Selected extract
Specific inhalation challenges (SICs) with low-molecular-weight agents are associated with a higher risk of an asthmatic reaction requiring pharmacological treatment, according to new research out of Belgium. The authors believe their findings could provide useful guidelines for further improving the safety of SICs, which are rarely used in part because of concerns over safety.
For the study, patients treated at a single center were exposed to a control agent on day one and a suspected occupational agent on day two. Of these tests, 206 were exposed to high molecular weight (HMW) agents; 123 with low molecular weight (LMW) agents.

Dataset entries
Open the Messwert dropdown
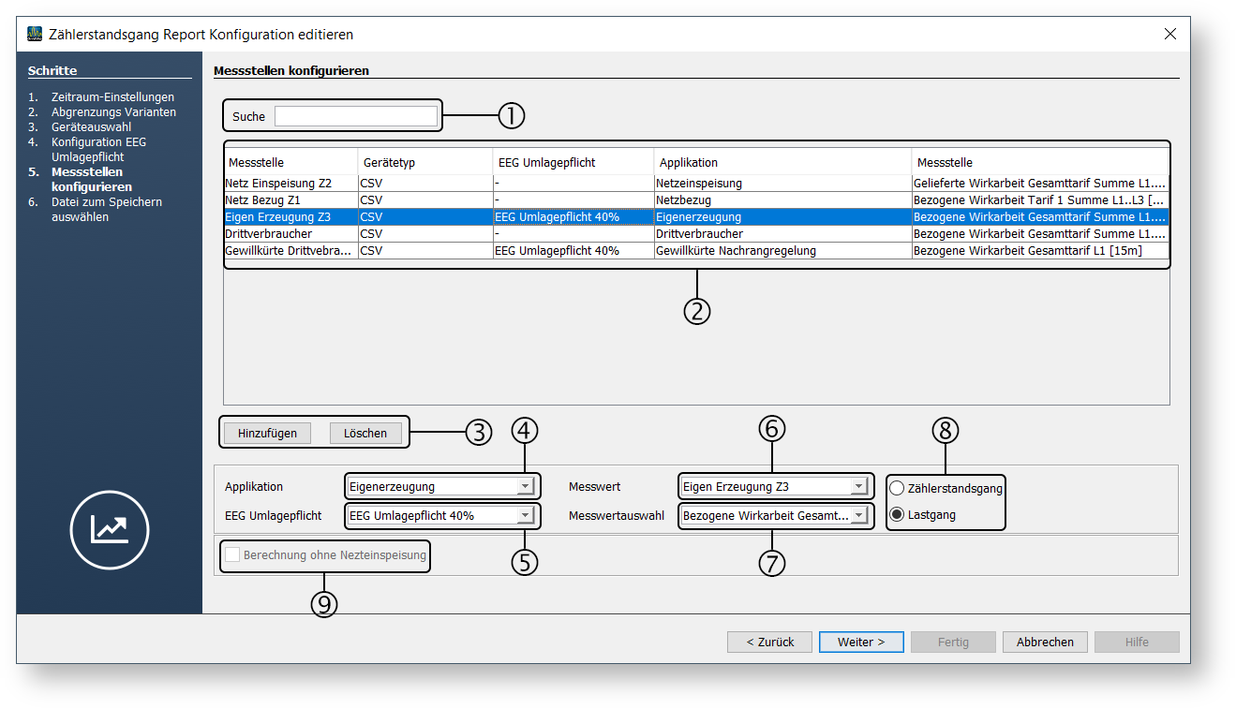This screenshot has width=1236, height=709. (858, 486)
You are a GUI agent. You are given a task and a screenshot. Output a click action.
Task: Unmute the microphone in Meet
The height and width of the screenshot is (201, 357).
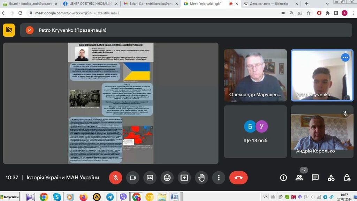(x=115, y=178)
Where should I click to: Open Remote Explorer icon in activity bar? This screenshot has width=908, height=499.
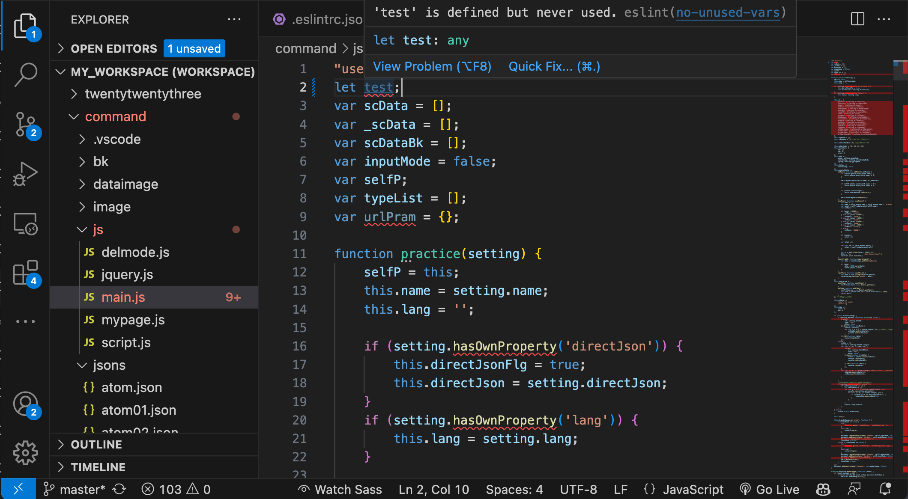coord(26,224)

Exercise requirements
1. Copy out the stretch of the inhalation challenge article from "Specific inhalation challenges" through "concerns over safety.", swapping "SICs" for "inhalation tests" each time it occurs.
2. Write the next few sentences of the inhalation challenge article, picking up after its final sentence.
The dataset entries are separate material and have nothing to do with the inhalation challenge article.

Answers for the tasks
1.
Specific inhalation challenges (inhalation tests) with low-molecular-weight agents are associated with a higher risk of an asthmatic reaction requiring pharmacological treatment, according to new research out of Belgium. The authors believe their findings could provide useful guidelines for further improving the safety of inhalation tests, which are rarely used in part because of concerns over safety.

2.
In total, 20% of patients needed an inhaled short-acting beta-agonist (SABA) following the SIC. Multivariate analysis showed that SIC involving a LMW agent increased the odds for needing inhaled SABA 2.5-fold (54% vs 32% of patients). Of the asthmatic reactions, 40 were graded as moderate, 10 as severe, and 1 as life-threatening. According to researchers, SIC involving a LMW agent was the only significant predictor of a moderate or severe reaction, increasing the odds threefold compared with HMW agents (60% vs 33%).
The authors note that the majority of severe reactions took place within the first hour of exposure and half developed after exposures of 5 minutes or less, showing that even short exposures carry the risk for a severe reaction and highlighting the importance of the first hour as a critical time window for close observation.